▶ **REQUIRED ACTIONS**:
1. Answer these about the post on the PyTorch segfault on Apple Silicon M4:
(a) Which macOS version is the M4 machine running?
(b) In which library does the fault originate, according to the LLDB trace?
(c) Which Python version is used, and how was it installed?
2. List every item the post on the PyTorch segfault gives as included in the attached ZIP package.
3. Reproduce word for word the passage of the post on the PyTorch segfault, starting with "Segfault during PyTorch" and going on through "while executing LayerNorm.".

▶ **EXTRACTED TEXT**:
---+---

Segfault during PyTorch + Transformers inference on Apple Silicon M4 (libomp.dylib crash on LayerNorm)

Hi all,

On Apple Silicon M4 (macOS 15.5, 24GB RAM, torch 2.7.1 + transformers 4.41.2), I’ve encountered a reproducible segmentation fault when running inference on the model dccuchile/bert-base-spanish-wwm-cased using CPU execution.

The model loads fine via from_pretrained(), but actual inference (model(input_ids, attention_mask)) triggers a crash. After tracing the issue via LLDB, I’ve confirmed the fault originates in libomp.dylib during thread suspension inside libtorch_cpu.dylib while executing LayerNorm.

:white_check_mark: Reproducible on:

  • MacBook Pro with Apple M4, 24GB RAM, 1TB SSD
  • Python 3.11.13 (Homebrew)
  • torch 2.7.1 and transformers 4.41.2
  • CPU inference only (no GPU, no MPS)
  • dccuchile/bert-base-spanish-wwm-cased, but issue may generalize

:magnifying_glass_tilted_right: Not reproducible:

  • On Intel Macs
  • When only loading the model (no forward pass)

:paperclip: Attached ZIP package (via iCloud):

  • Scripts: IFA_app.py, repro_beto_loader.py
  • Full terminal logs (with and without crash)
  • pip freeze, system info
  • LLDB symbolic backtrace (lldb_backtrace_IFA_app.txt)
  • README (EN + ES)

:package: Download here:
(iCloud Drive - Apple iCloud)

Would love to know if others on M4 can replicate this, or if there’s known instability around OpenMP / LayerNorm on Apple Silicon CPUs.

Appreciate any insights!

---+---

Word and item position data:
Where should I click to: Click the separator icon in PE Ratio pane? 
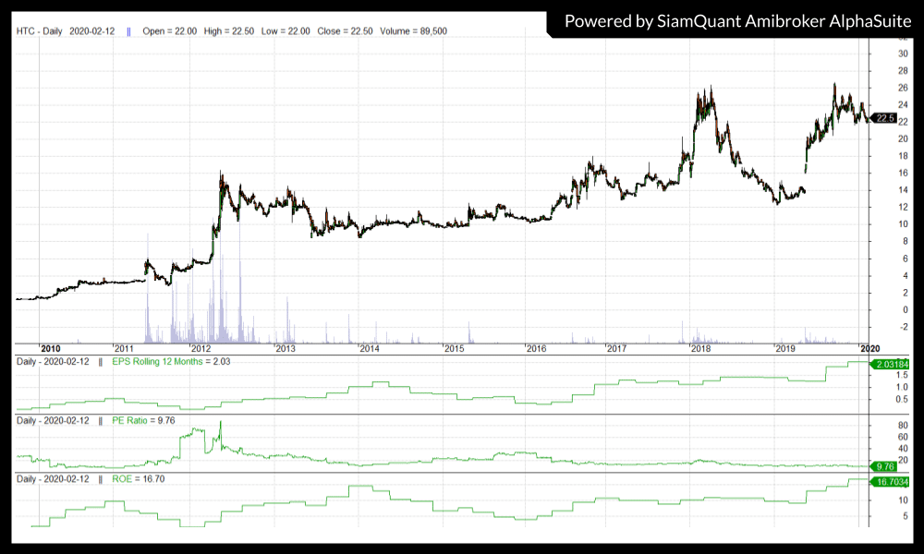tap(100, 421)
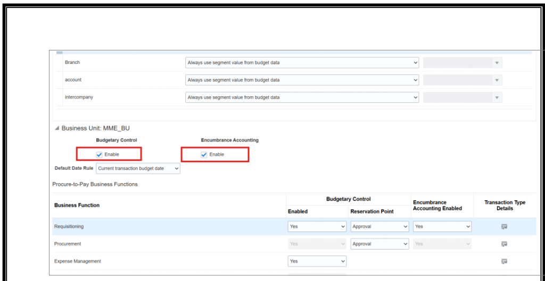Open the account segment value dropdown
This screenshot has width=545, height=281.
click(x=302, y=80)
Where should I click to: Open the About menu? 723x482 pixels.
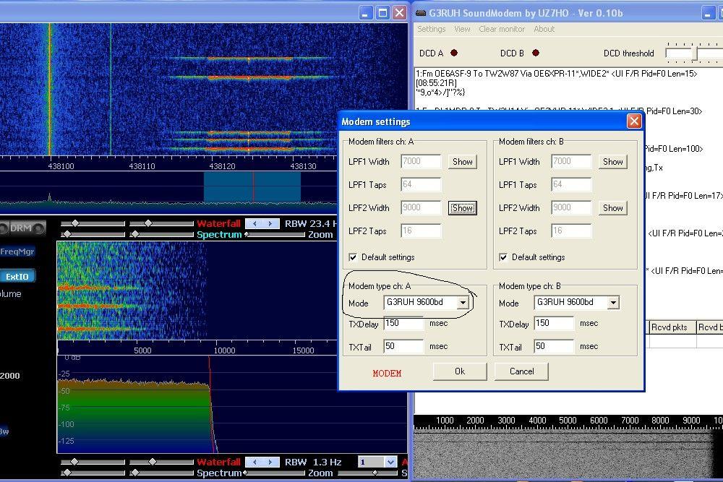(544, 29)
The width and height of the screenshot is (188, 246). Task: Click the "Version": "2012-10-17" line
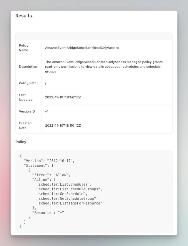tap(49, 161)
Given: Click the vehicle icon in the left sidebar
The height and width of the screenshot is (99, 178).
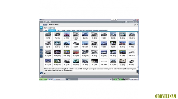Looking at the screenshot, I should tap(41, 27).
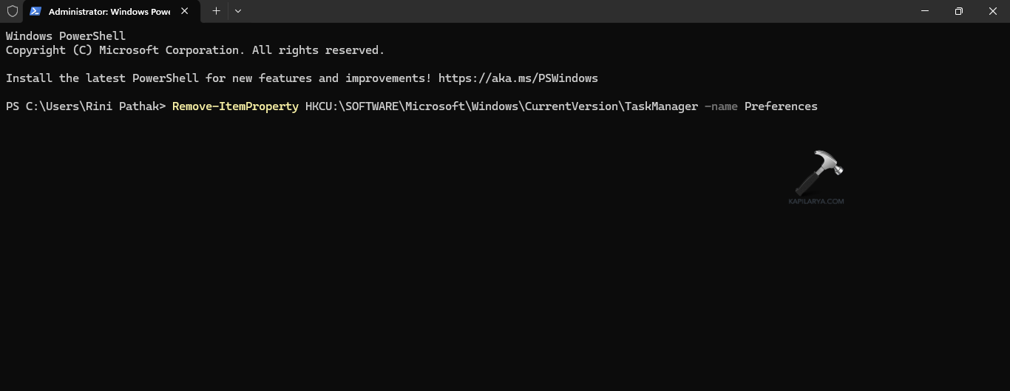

---+---

▶ **FINAL ANSWERS**:
1.
(a) macOS 15.5
(b) libomp.dylib
(c) Python 3.11.13, installed through Homebrew

2.
- Scripts: IFA_app.py, repro_beto_loader.py
- Full terminal logs (with and without crash)
- pip freeze, system info
- LLDB symbolic backtrace (lldb_backtrace_IFA_app.txt)
- README (EN + ES)

3.
Segfault during PyTorch + Transformers inference on Apple Silicon M4 (libomp.dylib crash on LayerNorm)

Hi all,

On Apple Silicon M4 (macOS 15.5, 24GB RAM, torch 2.7.1 + transformers 4.41.2), I’ve encountered a reproducible segmentation fault when running inference on the model dccuchile/bert-base-spanish-wwm-cased using CPU execution.

The model loads fine via from_pretrained(), but actual inference (model(input_ids, attention_mask)) triggers a crash. After tracing the issue via LLDB, I’ve confirmed the fault originates in libomp.dylib during thread suspension inside libtorch_cpu.dylib while executing LayerNorm.